Pareciera que en este universo, definido por las inciertas o falsas apariencias, nos encontráramos en el territorio de Hitchcock, y más cuando en una parada en una estación, en la que desciende Sam, Kells al advertir que sube alguien con parecido atuendo y sombrero y el portafolios bajo el brazo le alude pensando que es Sam, pero es otro. Alguien que se introduce en su compartimento, escasos momentos antes de que, al entrar en el túnel, en el que se desconectan las luces. Kells sale del compartimento, y entrevé en las sombras cómo lanzan fuera del tren a Sam, en cuya vidriosa expresión se advierte que ya está muerto. Comenzará la particular deriva de Kells en un universo que no solo no domina, sino que además es utilizado como cebo para poder verificar si los rusos arrebataron lo que Sam tenía que pasar a Kells o aún no lo han conseguido (y pueden pensar que lo posee Kells). Pero, a diferencia de Hitchcock, Hathaway guía la narración sobre cierta distancia, de cortante sobriedad, aquella que había elaborado, fructíferamente, en notables obras previas de aire semidocumental como La casa en la calle 92 (1945), 13 Rue Madeleine (1946) y Yo creo en ti (1948); de hecho, la narración comienza con una voz en off que presenta a la organización gubernamental de la que es una pieza o peón Kells. La apariencia de lo real para desplegar una narración sostenida sobre la interrogante sobre lo real a través de la condición movediza de las apariencias.
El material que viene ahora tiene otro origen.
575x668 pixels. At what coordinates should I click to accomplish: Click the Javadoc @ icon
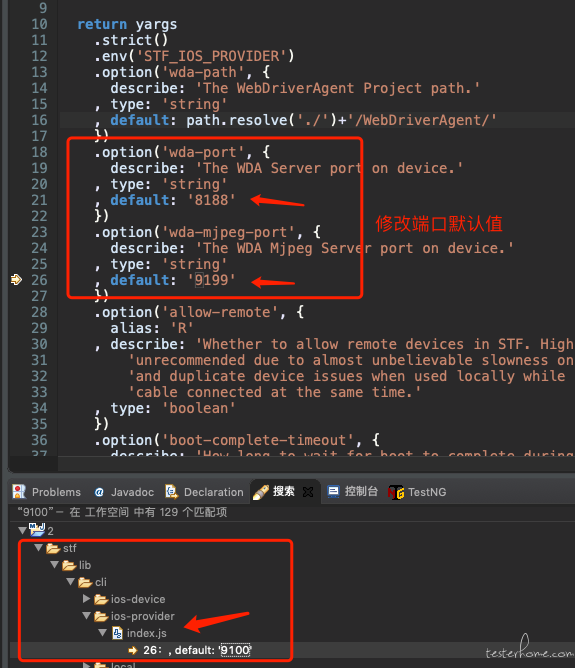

En este paisaje turbio y emponzoñado postbélico, en el que prevalece la manipulación en ambos frentes, la certeza parece desterrada. Nada es lo que parece, o cualquier puede ser lo que no parece. Ya no solo es que las apariencias sean escurridizas es que se traman sobre una manipulación escénica (mediante estrategias, urdimbres y fingimientos), cuyo reflejo, o comentario sobre una realidad que es escenario, es la actuación del transformista en el club nocturno - que establece un vínculo con otra excelente obra de espionaje de ese periodo, Berlín express (1948), de Jacques Tourneur; la capacidad de un actor para imitar voces consigue que incluso se dude de quien se había visto morir pueda estar vivo, y un vendedor de relojes es el portador de un mensaje cuyo significado resulta de lo más indeterminado e incierto para Kells (alguien que porta dos relojes, pero no puede sentirse más desorientado). Ese desconcierto perceptivo encuentra su más concreta correspondencia en las diferentes dinámicas de relación con las dos mujeres, Janine, y Joan (Patricia Neal), a la que había conocido en el primer viaje en avión, cuando se quedó dormido en su hombro por efectos del jet lag. La apariencia menos desestabilizadora será la que exponga, o deje en evidencia, su condición de durmiente perceptor (incapaz de discernir lo real de la simulación). Con la otra relación se verá sometido a un vaivén sinuoso en el que le resulta difícil discernir su real papel en ese escenario. De hecho, en la conclusión le dice: es la primera vez que te miro como una mujer (ya no la mira como una pantalla en la que fluctuaban las diferentes y encontradas, u opuestas, proyecciones o especulaciones).